Microsoft says its Service Pack 2 update adds an additional layer of security to Windows XP-based PCs. However, recent PCW tests seem to show that at least two major security suites are crippling SP2's ability to offer users accurate security information.
SP2, which Microsoft rolled out in August, includes the new Windows Security Center. This feature alerts users when their PC's antivirus or firewall software is missing or out of date. It also signals when the real-time virus scanner is disabled, and when the firewall is not enabled. At least, that's how it's supposed to work.
However, when we installed Symantec's Norton Internet Security 2005 and McAfee's Internet Security Suite 2005 on a system running SP2, both apps caused the Windows Security Center to erroneously report that the products were up-to-date. Any antivirus software, whether downloaded via the Internet or purchased at retail, will need its signatures updated when it is first installed. This is because they need to reflect any new viruses that were discovered between the time the product was created and when it was installed.
In the case of McAfee, even the vendor's own product incorrectly reported that it was up-to-date out of the box. (Symantec's product correctly noted that it required an update).
We also installed Trend Micro's PC-cillin Internet Security 2005 to a system running SP2. In this case, the Windows Security Center properly reflected that the product needed updating. Once the Trend Micro PC-cillin Internet Security 2005 product had been updated, the Windows Security Center status changed accordingly. We had similarly successful results when installing F-Secure Internet Security 2005, ZoneAlarm Internet Security, and Panda Software's Platinum Internet Security 2005. Each of these suites worked seamlessly with the Windows Security Center, and the update status was properly reflected after their installation.
Tricking Windows Security
Representatives from Symantec and McAfee acknowledge that their latest programs manipulate the Windows Security Center.
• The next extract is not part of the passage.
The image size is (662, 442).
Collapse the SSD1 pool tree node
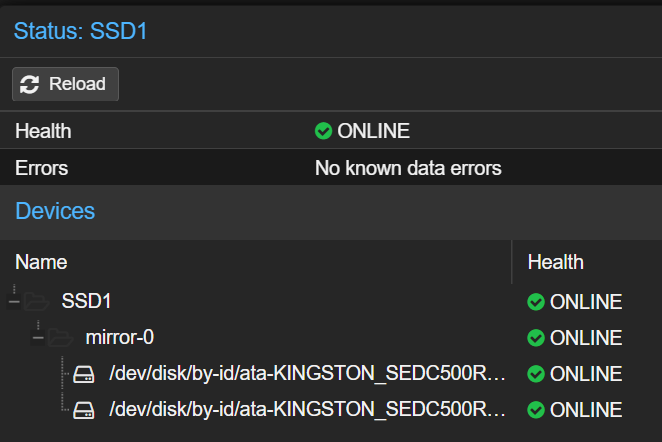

During installation, Symantec's Norton suite deliberately disables the Windows Security Center feature that alerts users to missing or incomplete protection, says Kraig Lane, product manager for Norton Internet Security. Norton keeps the feature disabled until it has completed its initial update, and then it turns it on, he says. This is done because Symantec's usability studies showed that the Windows Security Center alerts that users received during the installation of a new product weren't conducive to a good user experience, Kraig says.
McAfee offers a similar explanation. The antivirus signature files are deliberately dated to the time of install, specifically to "avoid Windows Security Center out-of-date messaging," on Windows XP SP2 systems, says Brent Lymer, senior director of product and partner management at McAfee Consumer.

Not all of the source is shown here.